Nem todas as verdades serão ditas, já dizia o livro sagrado. Pois muitas vezes as verdades costumam ser duras, cruéis e...

Dona Iolanda era uma senhora daquelas que labutou a vida toda, o tempo todo. Teve poucas alegrias, quase nenhuma risada. Se orgulhava de ter casado com um búlgaro, um homem meio rude. Ela fazia questão de falar que havia casado com um gringo. Isso era motivo de orgulho para dona Iolanda.

Ela era empregada doméstica em uma casa de gente muito rica, que veio de Portugal para trabalhar no consulado português. Também vendia bugigangas para completar a renda familiar. Ficara viúva muito cedo, com quatro filhos para criar. O mais velho entrou cedo no mundo do crime. Isso deixava o coração de dona Iolanda dilacerado.

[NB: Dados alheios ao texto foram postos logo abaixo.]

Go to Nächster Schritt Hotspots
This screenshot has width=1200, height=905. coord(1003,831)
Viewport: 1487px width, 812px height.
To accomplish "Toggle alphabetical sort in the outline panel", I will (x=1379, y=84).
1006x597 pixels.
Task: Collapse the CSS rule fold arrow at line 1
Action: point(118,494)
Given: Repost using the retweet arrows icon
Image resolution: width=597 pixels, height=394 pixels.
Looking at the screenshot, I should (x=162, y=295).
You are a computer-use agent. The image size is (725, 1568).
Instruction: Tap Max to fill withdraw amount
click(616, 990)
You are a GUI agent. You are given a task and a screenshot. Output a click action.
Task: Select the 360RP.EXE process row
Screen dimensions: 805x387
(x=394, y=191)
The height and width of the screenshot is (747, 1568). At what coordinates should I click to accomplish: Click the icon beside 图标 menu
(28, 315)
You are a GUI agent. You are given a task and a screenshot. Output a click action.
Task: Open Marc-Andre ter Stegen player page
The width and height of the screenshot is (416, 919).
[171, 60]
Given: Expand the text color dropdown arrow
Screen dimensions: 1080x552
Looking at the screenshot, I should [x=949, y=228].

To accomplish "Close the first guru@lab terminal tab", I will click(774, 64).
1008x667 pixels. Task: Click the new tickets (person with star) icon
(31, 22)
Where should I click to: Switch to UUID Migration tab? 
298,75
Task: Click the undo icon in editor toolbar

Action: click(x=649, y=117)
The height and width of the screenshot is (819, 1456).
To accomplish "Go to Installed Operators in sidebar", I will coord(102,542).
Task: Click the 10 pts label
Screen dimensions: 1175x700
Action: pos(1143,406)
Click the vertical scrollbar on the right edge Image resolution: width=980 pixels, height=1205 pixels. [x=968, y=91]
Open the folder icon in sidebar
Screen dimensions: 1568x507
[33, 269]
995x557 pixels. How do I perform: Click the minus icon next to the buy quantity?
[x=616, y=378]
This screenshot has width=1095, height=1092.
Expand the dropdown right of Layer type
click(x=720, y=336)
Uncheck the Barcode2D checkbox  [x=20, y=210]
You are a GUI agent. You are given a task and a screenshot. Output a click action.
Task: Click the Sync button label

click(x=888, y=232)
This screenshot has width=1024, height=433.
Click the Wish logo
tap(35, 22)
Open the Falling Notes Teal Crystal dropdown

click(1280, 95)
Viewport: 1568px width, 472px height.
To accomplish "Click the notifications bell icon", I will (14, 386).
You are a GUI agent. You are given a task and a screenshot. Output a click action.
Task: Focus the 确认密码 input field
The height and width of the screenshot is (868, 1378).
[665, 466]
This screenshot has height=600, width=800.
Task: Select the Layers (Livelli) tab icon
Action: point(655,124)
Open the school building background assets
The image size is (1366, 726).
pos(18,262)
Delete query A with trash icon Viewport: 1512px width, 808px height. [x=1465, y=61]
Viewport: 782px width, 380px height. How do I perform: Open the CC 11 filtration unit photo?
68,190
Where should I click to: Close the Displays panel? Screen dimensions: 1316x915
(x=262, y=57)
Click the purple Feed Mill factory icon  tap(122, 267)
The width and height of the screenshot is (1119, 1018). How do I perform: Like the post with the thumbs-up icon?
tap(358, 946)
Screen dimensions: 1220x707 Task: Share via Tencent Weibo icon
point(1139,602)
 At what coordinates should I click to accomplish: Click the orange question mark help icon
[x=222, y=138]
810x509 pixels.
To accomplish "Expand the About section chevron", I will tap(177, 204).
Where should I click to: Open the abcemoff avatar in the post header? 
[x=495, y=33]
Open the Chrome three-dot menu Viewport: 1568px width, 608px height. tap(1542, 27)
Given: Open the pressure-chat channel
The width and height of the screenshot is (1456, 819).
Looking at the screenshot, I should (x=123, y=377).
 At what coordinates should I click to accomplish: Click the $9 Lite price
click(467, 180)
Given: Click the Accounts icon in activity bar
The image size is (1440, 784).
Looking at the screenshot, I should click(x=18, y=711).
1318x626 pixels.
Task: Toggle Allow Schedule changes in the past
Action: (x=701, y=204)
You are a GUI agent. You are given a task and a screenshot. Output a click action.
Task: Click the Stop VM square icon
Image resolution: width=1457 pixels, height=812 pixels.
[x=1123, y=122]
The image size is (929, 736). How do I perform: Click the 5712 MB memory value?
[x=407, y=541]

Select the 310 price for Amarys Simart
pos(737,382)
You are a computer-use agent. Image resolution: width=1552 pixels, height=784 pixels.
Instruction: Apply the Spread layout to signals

Aquela mulher, mesmo muito doente, não quis atrapalhar o futuro de seu filho e não o incomodou

Sua rotina era implacável: acordava muito cedo, arrumava os filhos e mandava-os para a escola. Depois pegava dois ônibus até o trabalho. Fazia chuva ou sol, ela estava de pé. E rezava todos os dias para seus santos devotos: São Sebastião e Oxóssi.

Sua esperança era seu segundo filho, Ederson, um bom garoto de quem todos gostavam na quebrada. Ele era bom aluno, tirava ótimas notas, gostava de português e era excelente em matemática. Arranhava no inglês e no francês. Todos ficavam admirados como ele conseguia fazer isso, sendo que não tinha tempo e nem dinheiro para comprar livros. Para dona Iolanda era só orgulho!

Ela sonhava com um belo futuro para ele. Mas como conseguir se o dinheiro mal dava para as despesas como água, luz, gás, comida e transporte? Um dia, criou coragem e conversou com seus patrões portugueses. Ela abriu o coração para eles. Contou-lhes toda a sua vida, desde o sertão até sua chegada à cidade grande. Eles ficaram comovidos. E ficaram de pensar em como ajudar seu filho.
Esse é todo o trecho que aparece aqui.